Адимант немедленно соглашается с Сократом, что духовная часть — тимос — это не просто еще одно желание или аспект разума, а отдельная, самостоятельная часть души. Тимос — это вместилище гнева и гордости: Леонтий был горд и считал, что лучшая часть его воспротивится желанию смотреть на трупы, а сдавшись своим желаниям, он разозлился на свою неспособность жить в соответствии с этим стандартом.
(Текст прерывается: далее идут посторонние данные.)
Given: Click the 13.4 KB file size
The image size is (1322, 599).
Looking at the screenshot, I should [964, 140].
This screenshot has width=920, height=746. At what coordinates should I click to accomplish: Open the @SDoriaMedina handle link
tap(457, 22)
Более чем за два тысячелетия до появления современной экономики Сократ и Адимант поняли нечто, чего она до сих пор не может признать. Желание и разум являются составными частями психе (души) человека, но третья часть, тимос, действует совершенно независимо от первых двух. Тимос — средоточие достойных суждений: Леонтий верил, что он был выше желания лицезреть трупы; так же и наркоман или алкоголичка хотели бы быть продуктивным работником или любящей матерью. Человеческому существу свойственно желать не только того, что по отношению к нему внешне, — например, еды, напитков, Lamborghini или той престижной марки автомобиля, что придет ей на смену. Люди также жаждут позитивных суждений об их личной ценности и достоинстве. Эти суждения могут исходить изнутри, как в случае с Леонтием, но они чаще всего выносятся окружающими, которые признают их ценность. Если человек получает положительную оценку, он ощущает гордость, а если не получает, то чувствует либо гнев (когда считает, что его недооценивают), либо стыд (когда понимает, что не соответствует высоким нормам окружающих).
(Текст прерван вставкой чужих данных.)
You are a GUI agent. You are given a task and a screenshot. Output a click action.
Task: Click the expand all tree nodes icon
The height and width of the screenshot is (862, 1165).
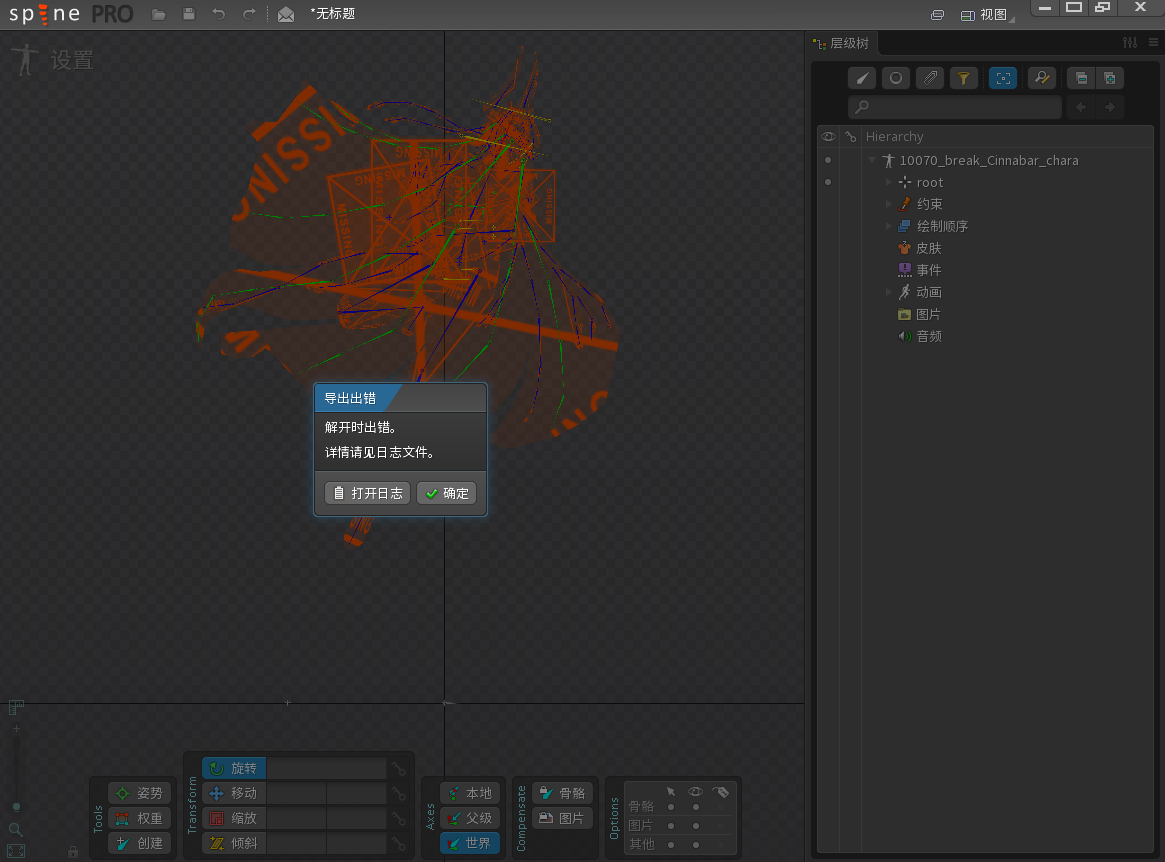1109,78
Эта третья часть души, тимос, стала средоточием сегодняшней политики идентичности. Политические акторы сталкиваются в борьбе и по экономическим вопросам: должны ли налоги быть ниже или выше, или как распределять государственные доходы между различными претендентами в демократическом обществе. Но значительная часть политической жизни слабо связана с экономическими активами.
Возьмем, например, движение за однополые браки, которое распространилось, как лесной пожар, по всему развитому миру в первые десятилетия XXI в. Оно имеет экономический аспект, связанный, например, с правами наследования и т. п. для гомосексуальных или лесбийских союзов. Однако многие из этих экономических вопросов могли быть решены и во многих случаях решались с помощью новых правил в отношении собственности в гражданских союзах. Но гражданский союз имел бы более низкий статус, чем брак: общество говорило бы, что геи могут быть вместе легально, но их узы отличаются от брака между мужчиной и женщиной. Это неприемлемо для миллионов людей, желающих, чтобы политические системы открыто признали за геями и лесбиянками равное достоинство, а возможность заключать брак является как раз одним из признаков этого равного достоинства. Те же, кто выступает против легализации однополых браков, хотят противоположного — ясного подтверждения высшего достоинства, первенства гетеросексуального союза и, следовательно, традиционной семьи. Эмоции вокруг проблемы однополых браков гораздо сильнее связаны с разными представлениями о достоинстве, чем с экономикой.
Аналогичным образом, гнев женщин, воплощенный в движении #MeToo, возникшем после того, как на свет выплыла история домогательств голливудского продюсера Харви Вайнштейна к актрисам, был вызван в первую очередь неуважением и унижением. Хотя методы, с помощью которых влиятельные мужчины принуждали находящихся в зависимости от них женщин к сексуальным отношениям, имели экономическое измерение, предосудительная привычка оценивать женщину исключительно по ее сексапильности или внешнему виду, а не по таким достоинствам, как способности и умения или склад характера, бытует среди мужчин и женщин, имеющих одинаковый уровень благосостояния или власти.